** Data follows **
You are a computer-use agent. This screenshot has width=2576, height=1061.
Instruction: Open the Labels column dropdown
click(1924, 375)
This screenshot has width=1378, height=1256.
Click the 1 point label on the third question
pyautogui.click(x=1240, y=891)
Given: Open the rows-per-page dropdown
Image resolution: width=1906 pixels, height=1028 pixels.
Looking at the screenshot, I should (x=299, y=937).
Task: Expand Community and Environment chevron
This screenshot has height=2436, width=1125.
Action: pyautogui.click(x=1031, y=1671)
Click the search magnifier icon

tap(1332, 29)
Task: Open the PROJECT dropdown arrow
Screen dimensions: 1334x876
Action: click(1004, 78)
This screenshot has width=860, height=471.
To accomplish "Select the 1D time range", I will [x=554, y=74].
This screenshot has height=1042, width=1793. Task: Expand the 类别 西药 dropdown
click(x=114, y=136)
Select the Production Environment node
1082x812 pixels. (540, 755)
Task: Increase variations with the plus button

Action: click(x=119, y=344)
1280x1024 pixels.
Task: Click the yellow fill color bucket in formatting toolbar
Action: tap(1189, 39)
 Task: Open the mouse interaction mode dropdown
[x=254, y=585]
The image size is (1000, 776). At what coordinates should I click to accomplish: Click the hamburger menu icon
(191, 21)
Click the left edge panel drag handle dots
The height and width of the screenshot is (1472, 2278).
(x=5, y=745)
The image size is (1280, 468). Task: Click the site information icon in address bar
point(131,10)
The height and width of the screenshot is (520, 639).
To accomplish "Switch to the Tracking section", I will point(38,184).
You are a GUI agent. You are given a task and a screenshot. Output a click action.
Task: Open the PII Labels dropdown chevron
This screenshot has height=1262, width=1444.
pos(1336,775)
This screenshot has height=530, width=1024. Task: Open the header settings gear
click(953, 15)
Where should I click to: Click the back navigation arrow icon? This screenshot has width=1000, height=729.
** End of Data **
What this task involves:
With the line holding "Given: Open the rows-per-page dropdown" as the first and the line holding "Click the left edge panel drag handle dots" as the last, set down that range of the entries above exactly, and nothing else.

Exercise solution:
Given: Open the rows-per-page dropdown
Image resolution: width=1906 pixels, height=1028 pixels.
Looking at the screenshot, I should (x=299, y=937).
Task: Expand Community and Environment chevron
This screenshot has height=2436, width=1125.
Action: pyautogui.click(x=1031, y=1671)
Click the search magnifier icon

tap(1332, 29)
Task: Open the PROJECT dropdown arrow
Screen dimensions: 1334x876
Action: click(1004, 78)
This screenshot has width=860, height=471.
To accomplish "Select the 1D time range", I will [x=554, y=74].
This screenshot has height=1042, width=1793. Task: Expand the 类别 西药 dropdown
click(x=114, y=136)
Select the Production Environment node
1082x812 pixels. (540, 755)
Task: Increase variations with the plus button

Action: click(x=119, y=344)
1280x1024 pixels.
Task: Click the yellow fill color bucket in formatting toolbar
Action: tap(1189, 39)
 Task: Open the mouse interaction mode dropdown
[x=254, y=585]
The image size is (1000, 776). At what coordinates should I click to accomplish: Click the hamburger menu icon
(191, 21)
Click the left edge panel drag handle dots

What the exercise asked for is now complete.